There is an alternative to the chaos of the market system

Roger Altman was the Deputy Finance Minister in the government of US President Bill Clinton in 1993/’94. He is now an investment banker and a member of the international big business think tank, The Bilderberg Group . Not a radical socialist then.

Roger Altman was the Deputy Finance Minister in the government of US President Bill Clinton in 1993/’94. He is now an investment banker and a member of the international big business think tank, The Bilderberg Group . Not a radical socialist then.

In an astonishingly frank column in the Financial Times on December 1 last he declares baldly, ‘The succession of political dramas in Europe . . . . . . . again shows the financial markets acting like a global supra-government. They oust entrenched regimes where normal political processes could not do so. They force austerity, banking bail-outs and other major policy changes. Their influence dwarfs multilateral institutions such as the International Monetary Fund.

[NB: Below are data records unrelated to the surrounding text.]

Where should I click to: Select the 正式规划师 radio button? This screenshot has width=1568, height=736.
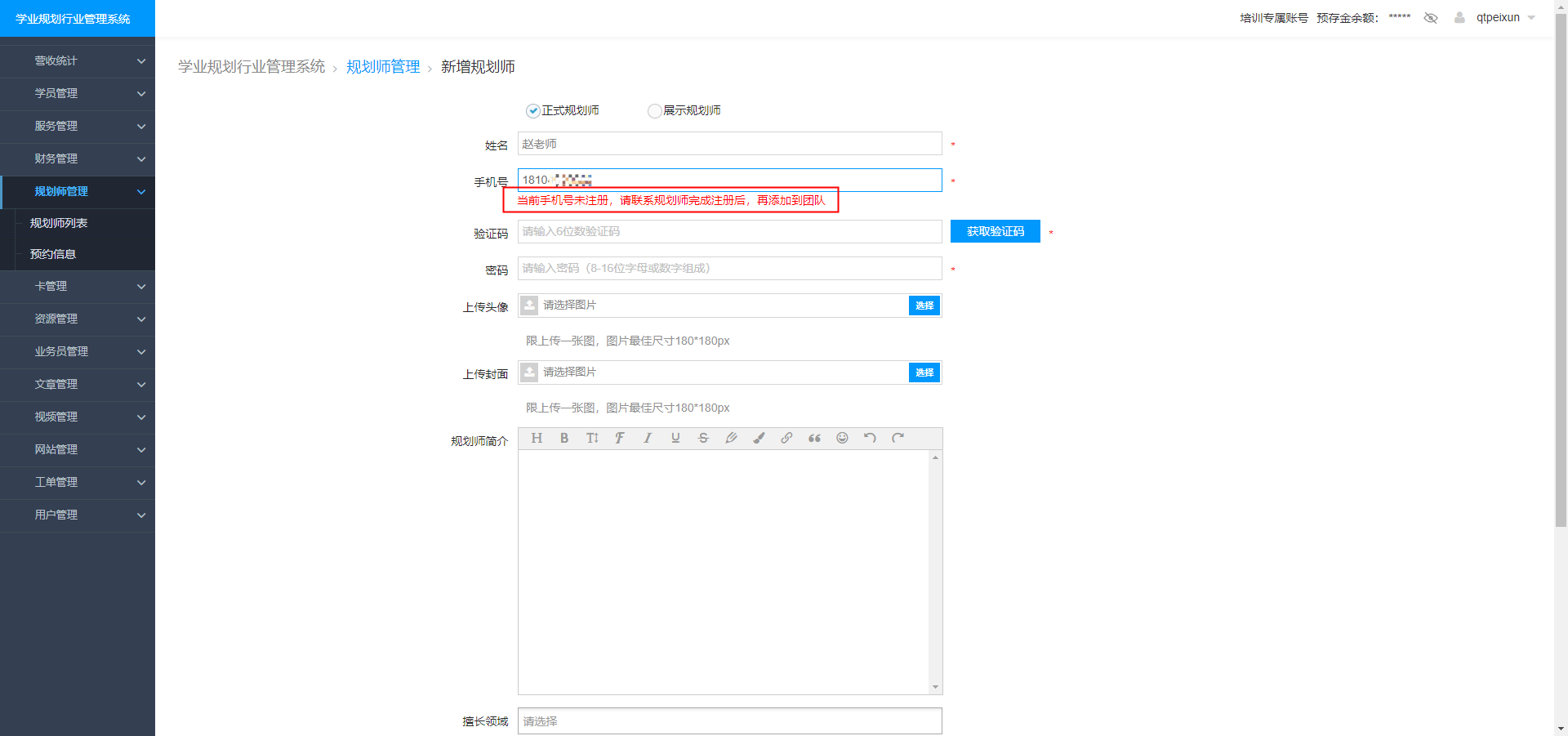[x=532, y=110]
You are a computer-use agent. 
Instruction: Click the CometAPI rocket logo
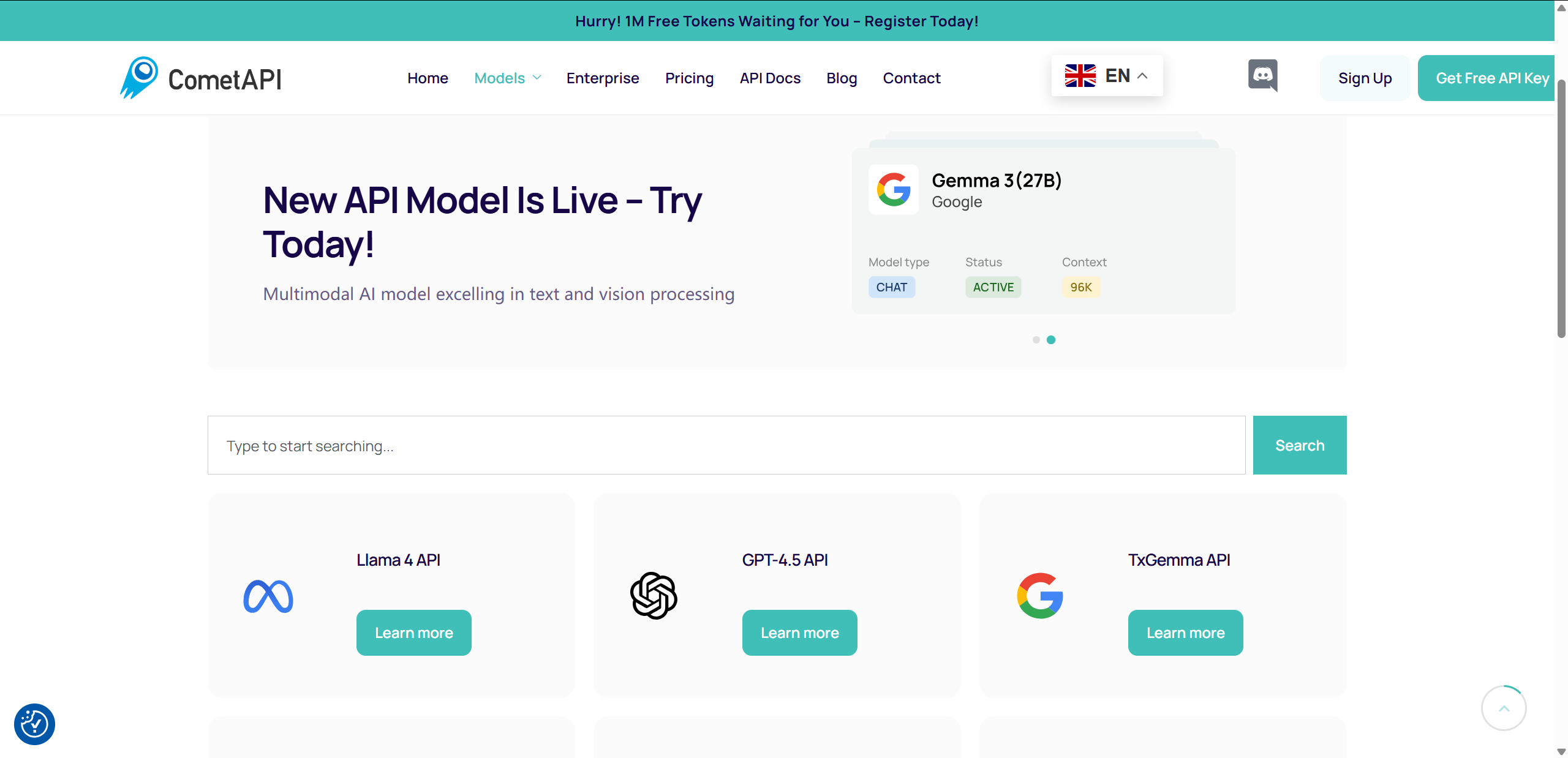[140, 77]
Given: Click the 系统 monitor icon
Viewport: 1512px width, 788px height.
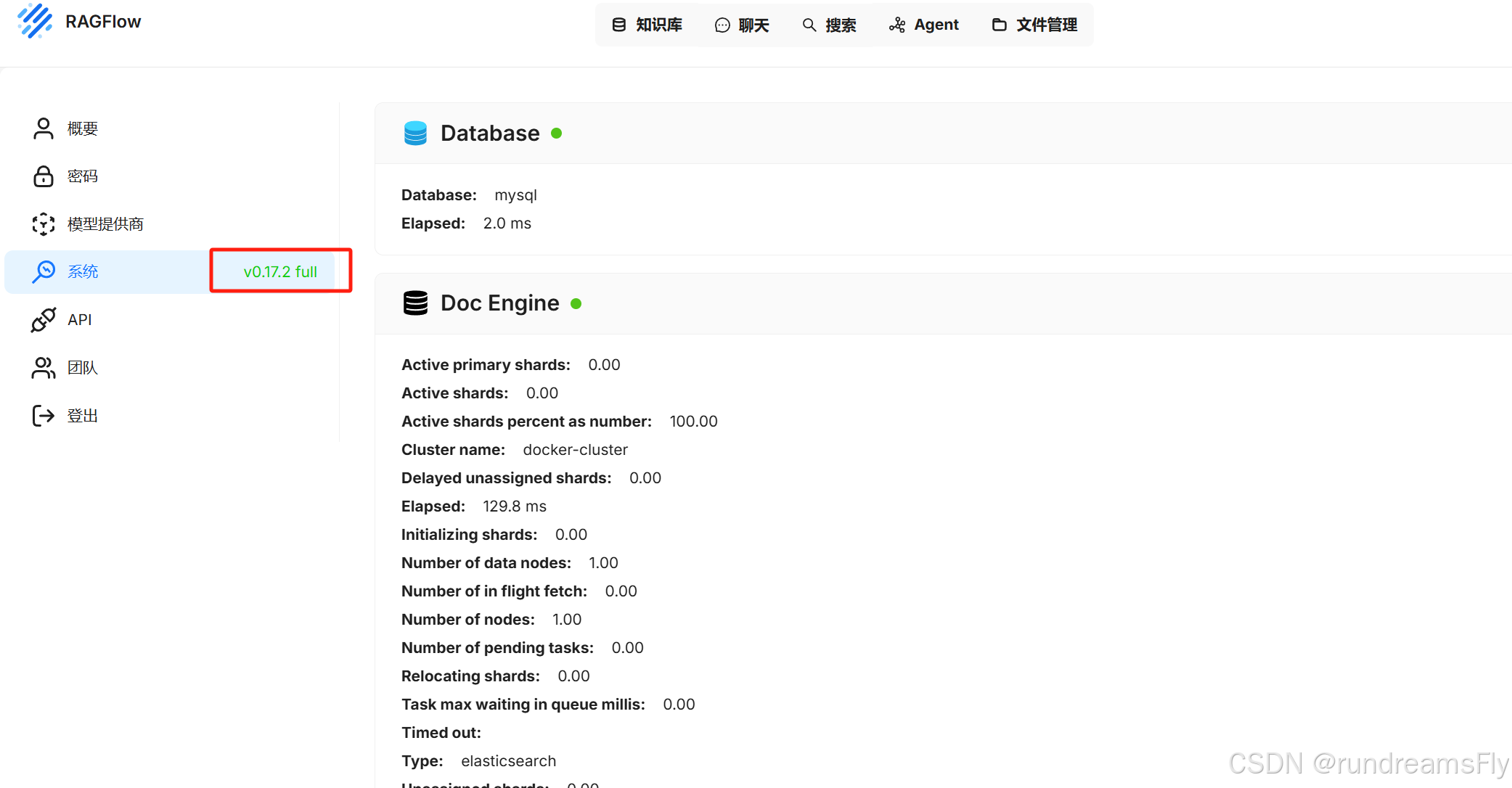Looking at the screenshot, I should point(44,271).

Indeed, leaving aside unusable nuclear weapons, they have become the most powerful force on earth.’

Altman goes on to argue, however, that the ‘dictatorship’ of the markets can have positive effects. He would certainly believe that there is not an alternative to the markets system.

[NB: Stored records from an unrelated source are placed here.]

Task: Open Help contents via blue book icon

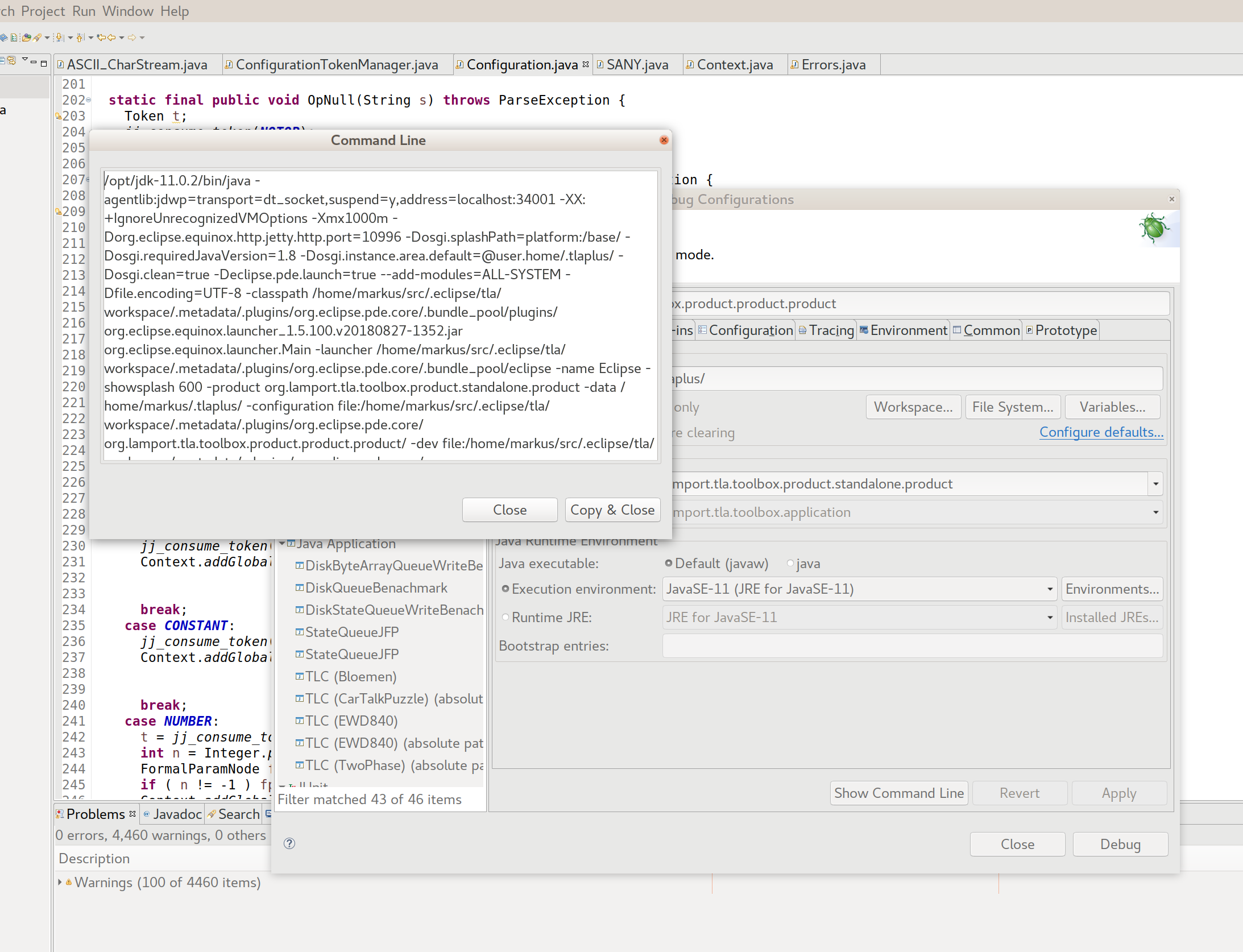Action: pos(5,38)
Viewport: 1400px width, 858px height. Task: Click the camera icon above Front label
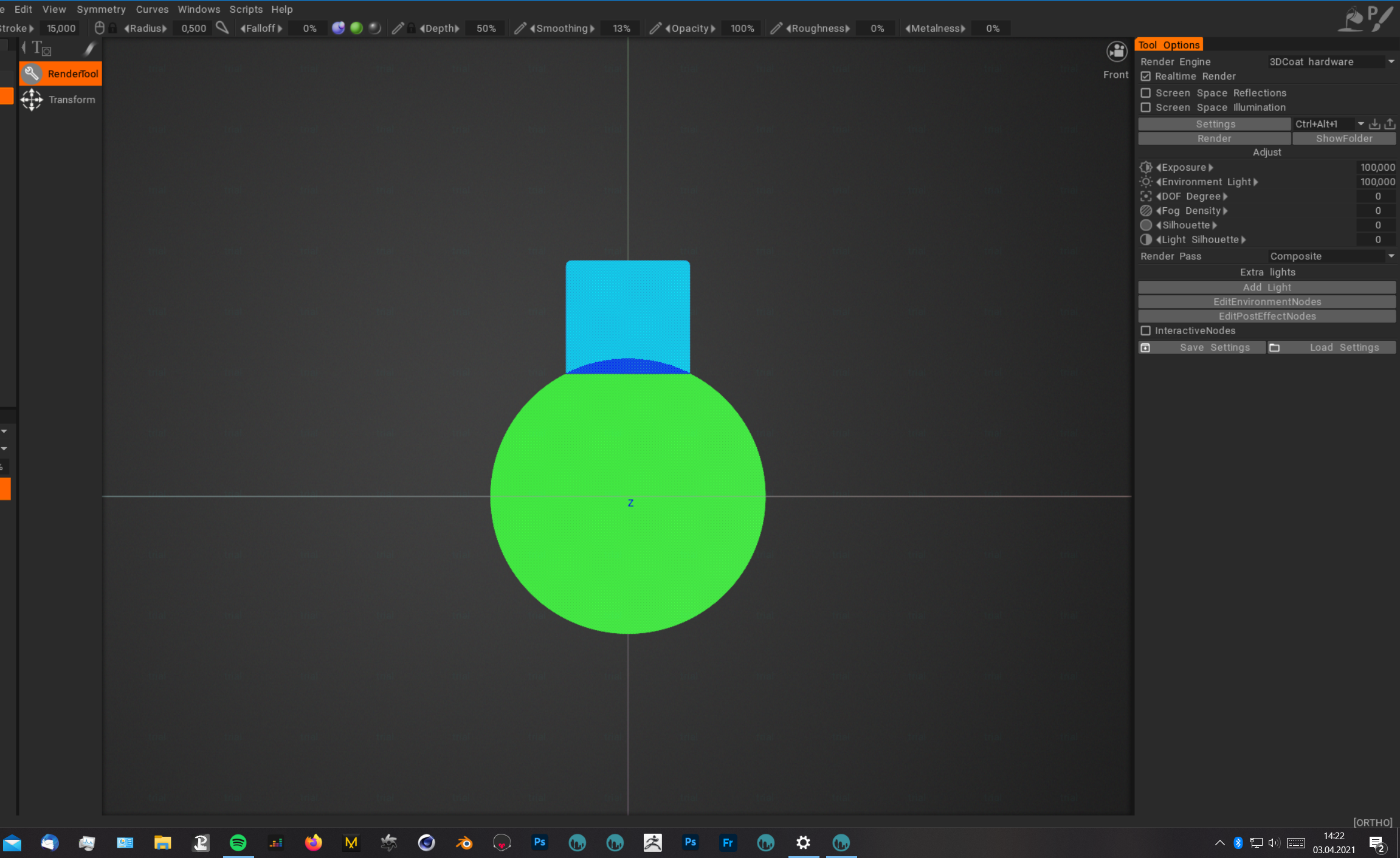click(1117, 52)
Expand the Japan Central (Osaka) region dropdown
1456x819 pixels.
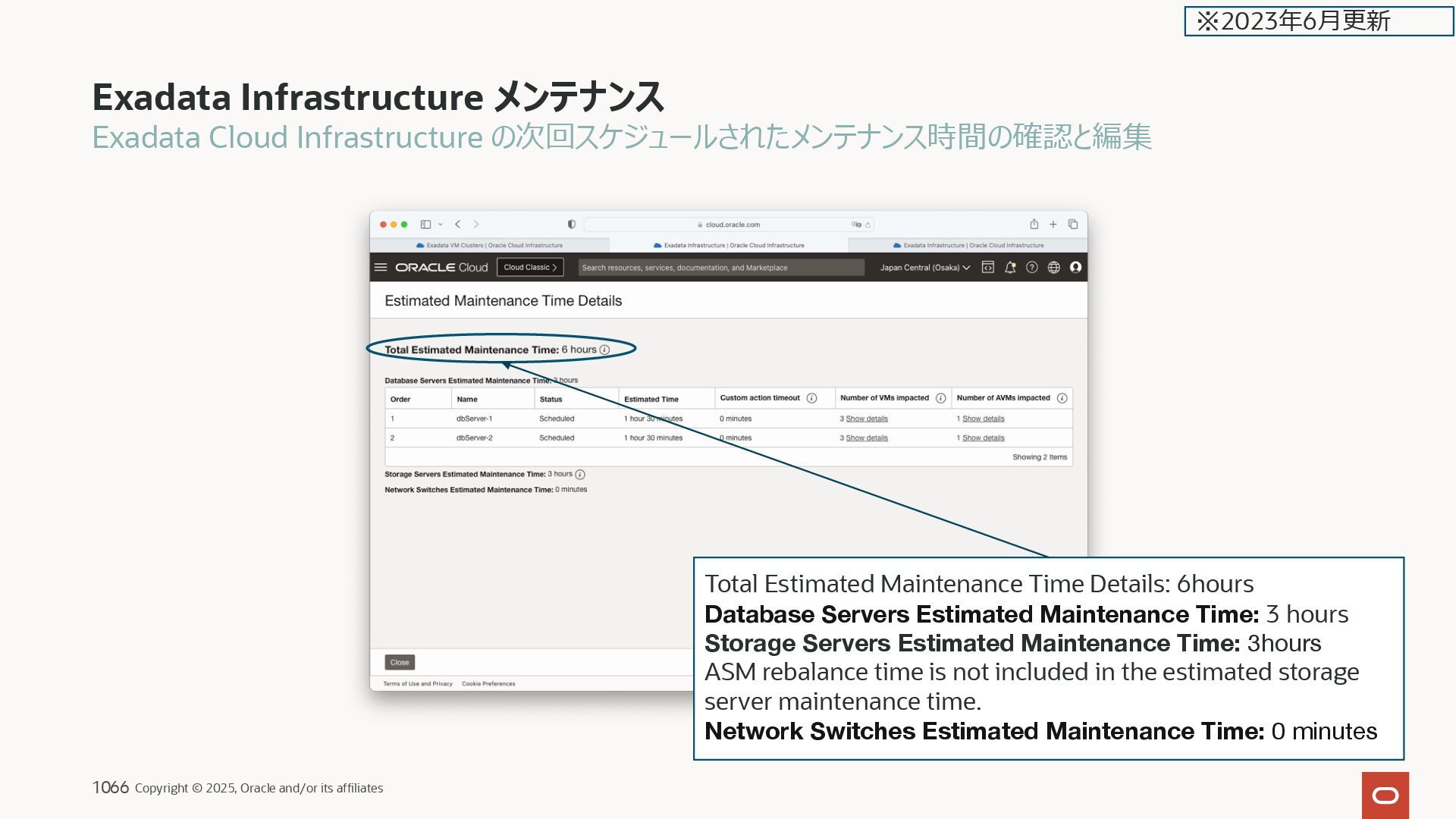pos(925,268)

Former Deputy Editor of The Irish Times and now columnist with the Irish Independent, James Downey, agrees with him. In a look back on the year just ended he acknowledges that , ‘Europe, and the world, are going through a crisis of capitalism full equal to anything that has gone before’ but then declares, ‘Almost nobody believes there is any alternative to capitalism. So we have to make it work.’ For good measure he declares that in relation to the current crisis there will be no ‘worthwhile proposals’ coming from the United Left Alliance the only group in the Dáil advocating a socialist alternative.

Christina Patterson, who writes for a range of media outlets in Britain from The Independent to New Statesman, patronisingly dismissed in a recent article the ‘Occupy’ movement that has reflected the growing unease among wider strata of society with the present financial system implying that only totalitarian Stalinism can be imagined as an alternative to the present system.

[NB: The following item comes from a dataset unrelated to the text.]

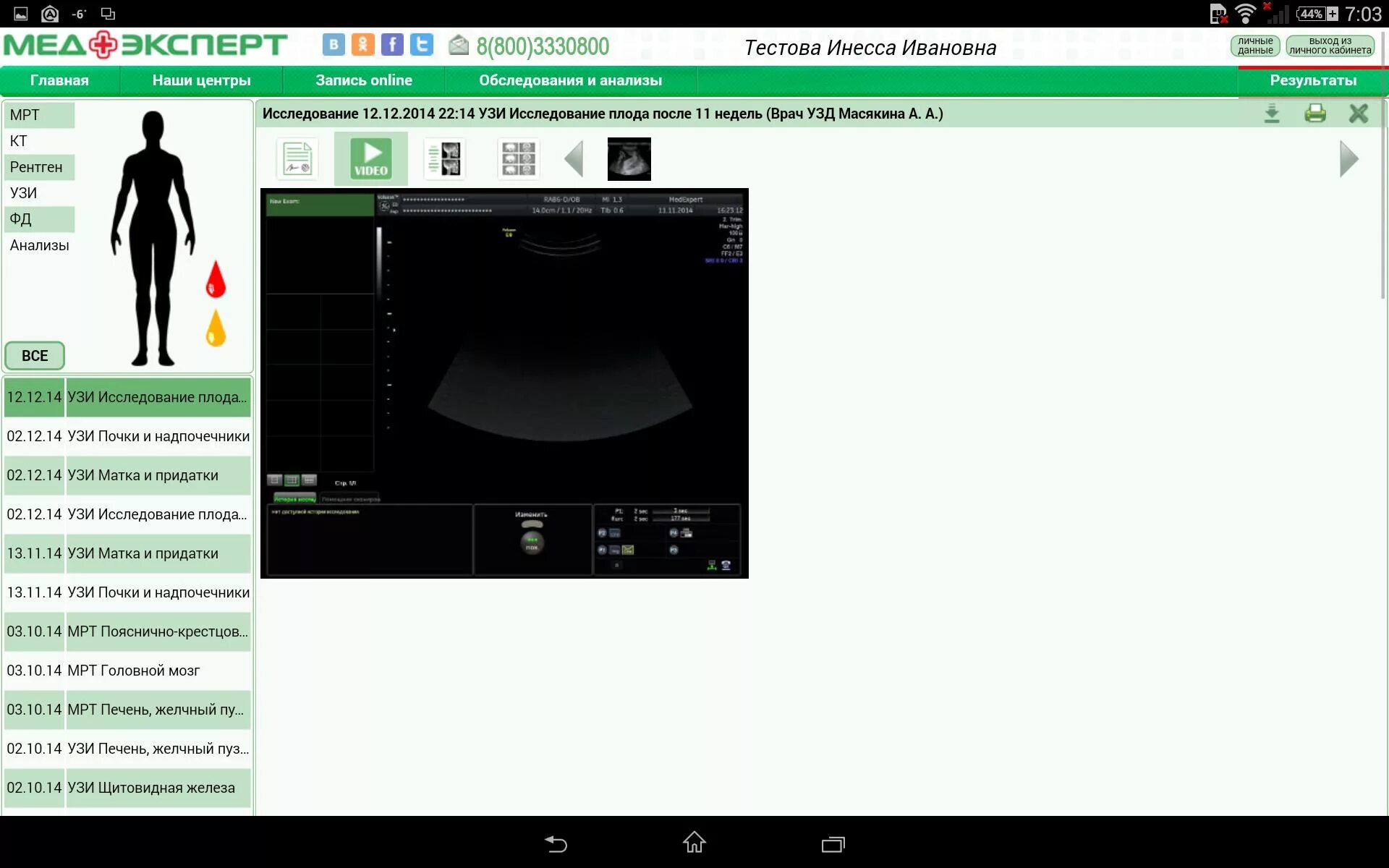Switch to the image grid view
The height and width of the screenshot is (868, 1389).
pos(518,158)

Referring to the monstrous regime in North Korea which has been much in the news following the death of dictator Kim Jong Il she writes, ‘The people around the world, in London, and New York, and Italy, and Spain, who have been waving placards saying capitalism has failed might want to remember that the only alternative to capitalism that has so far been developed hasn’t done all that well.’

These establishment commentators lack creativity and imagination with regard to the possibility to reorganising society where powerful corporations and profit propelled speculators are not the economic masters. They would no doubt treat with cynicism the aspirations expressed in John Lennon’s ‘Imagine’, where he asks us to imagine a different world where there was , ‘No need for greed or hunger/A brotherhood of man/Imagine all the people/Sharing all the world…’

Of course it is not a lack of imagination that inspires the contempt for the idea of a socialist alternative among the economic elite and evident in most establishment media. It is naked self interest. The wealth, power and privilege to which these groups are wedded are delivered by their disproportionate ownership of, and control over, the resources of society. The sharing out of the wealth in an equitable way is therefore resisted bitterly.

However among ordinary people, that it the vast majority who are not the owners of banks or major shareholders in big corporate entities, there is a growing questioning of the present system and a search for an alternative. This is shown in the results of a survey in the United States in attitudes to socialism and capitalism conducted by the Pew Research Center which describes itself as ‘a non partisan fact tank that provides information on the issues, attitudes and trends shaping America and the world.’ It is chaired by former US Secretary of State Madeleine Albright.

In a poll published at the end of December, Pew found that 49% of Americans between the ages of 18 and 29 reactively ‘positively’ to the idea of socialism with 43% reacting ‘negatively’. Considering the immense amount of propaganda in US media denouncing and distorting the idea of socialism this shows a real openness to alternatives to the system that has given rise to the present economic crisis evident in the United States as in Europe.

We can expect the search for an alternative to grow right across the globe as the cruel ruthlessness of the markets system is more and more exposed. It does not take a huge leap of imagination, in fact, to see how the major wealth and resources of society could be developed infinitely better in public ownership and democratic control for the benefit of all rather than being in the grip of a tiny minority driven by greed for private profits. That is the basis of the socialist alternative and expect to see growing support for this idea in 2012.